Groß, ja, aber gertenschlank und feingliedrig und so graziös wie eine Ballerina. Mein Gesicht war fein gemeißelt, mit goldbraunem Teint und grauen, leicht schrägstehenden Augen unter aschblondem Haar, das sich dank der Augusthitze in krausen Locken ringelte. In diesem Moment wußte ich, daß meine Träume wahr werden konnten. Ich konnte Montgomery DeLande erobern. Ich konnte es. Und ich würde es tun.

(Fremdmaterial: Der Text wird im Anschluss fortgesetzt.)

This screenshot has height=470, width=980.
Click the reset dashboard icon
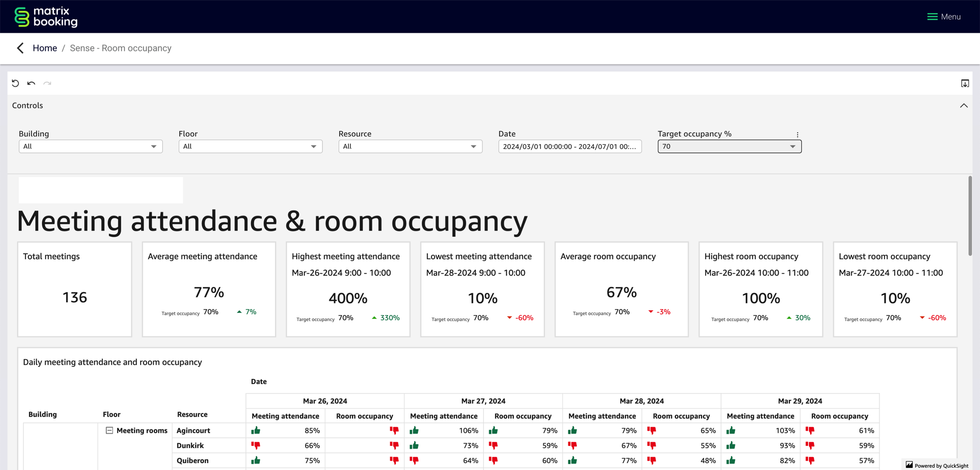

Zehn Monate später ging ich von der Schule ab. Bei der Abschlußfeier war auch Montgomery da. Ich wußte es, weil auch Henri Thibodeaux’ Schwester Anne abging und allgemein bekannt war, daß sie praktisch jeden Tag mit einem Heiratsantrag von Montgomery rechnete.

Aber ich wußte es besser. Der Montgomery meiner Träume würde sich niemals mit irgendeiner netten kleinen Maus begnügen, die mit jedem, der ihr gerade gefiel, ins Bett hüpfte. Für Montgomery DeLande war nur das Beste gut genug. Das Edelste. Das Reinste.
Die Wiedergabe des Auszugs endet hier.